Es gelang Saakaschwili auch, den adscharischen Machthaber Aslan Abaschidse zu vertreiben und Adscharien mit Georgien wiederzuvereinen. Am 3. Februar 2005 verstarb Premierminister Schwania. Das Amt übernahm Finanzminister Surab Noghaideli. Die Unzufriedenheit mit der neuen Regierung nahm jedoch bald ähnliche Formen an wie 2003. Nach Massenprotesten gegen die Regierung vom 2. bis 7. November 2007 wurde Lado Gurgenidse neuer Premier. Präsident Saakaschwili trat am 25. November zurück, um den Weg für Präsidentschafts-Neuwahlen am 5. Januar 2008 frei zu machen. Das amtliche Endergebnis dieser Wahlen erklärte den bisherigen Amtsinhaber Saakaschwili mit 53,47 Prozent der ausgezählten Wählerstimmen zum Wahlsieger.
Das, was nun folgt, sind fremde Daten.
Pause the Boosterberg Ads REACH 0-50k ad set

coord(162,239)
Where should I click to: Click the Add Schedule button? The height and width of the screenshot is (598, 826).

Im August 2008 eskalierte der Südossetien-Konflikt erneut und es kam zum offenen Krieg mit Russland, gemäß einem späteren EU-Bericht angestoßen durch Georgien: Nach wiederholten Scharmützeln begann die georgische Armee, in Fehleinschätzung der eigenen militärischen Möglichkeiten, einen Angriff auf Südossetien. Russische Truppen marschierten in Südossetien und Abchasien ein und besetzten Teile des georgischen Kernlands. Die fünf Tage dauernden Kampfhandlungen forderten 850 Menschenleben und führten zeitweilig zur Flucht von mehr als 130.000 Menschen. In der Folge erkannte Russland die Unabhängigkeit Abchasiens und Südossetiens an und möchte die beiden Gebiete in die Eurasische Union aufnehmen. Dazu wäre es nötig, dass Belarus, Kasachstan und Armenien deren Unabhängigkeit ebenfalls anerkennen, was sie in eine offene Konfrontation mit Georgien brächte. „Deshalb hat Moskau nun den Plan ausgeheckt, die beiden Gebiete stärker zu «integrieren»“, sagte (im Oktober 2014) Dawit Ussupaschwili, für Georgien „ein weiterer Schritt hin zur definitiven Annexion“. 10 Jahre nach dem erfolglosen Angriff georgischer Truppen auf Südossetien forderten am 8. August 2018 sowohl die USA als auch Kanada über die Außenministerien den Rückzug der russischen Truppen aus Abchasien und Südossetien.
Nach zwei Amtszeiten durfte Saakaschwili 2013 nicht mehr zu den Präsidentschaftswahlen antreten; sein Nachfolger war von November 2013 bis Dezember 2018 Giorgi Margwelaschwili. Dieser wurde von Salome Surabischwili abgelöst.
Im Oktober 2019 erlitt Georgien einen auffällig umfangreichen Cyberangriff, der mehr als 2000 georgische Websites betraf. Teilweise wurden die Startseiten ersetzt durch eine Botschaft über die angebliche Rückkehr Saakaschwilis. Auch die TV-Sender Imedia und Maestro wurden angegriffen und konnten nicht mehr senden.
Nach dem Beginn des russischen Überfalls auf die Ukraine reichte Georgien am 3. März 2022 ein Beitrittsgesuch für die Europäische Union ein. Zuvor hatte bereits die Republik Moldau diesen Antrag gestellt.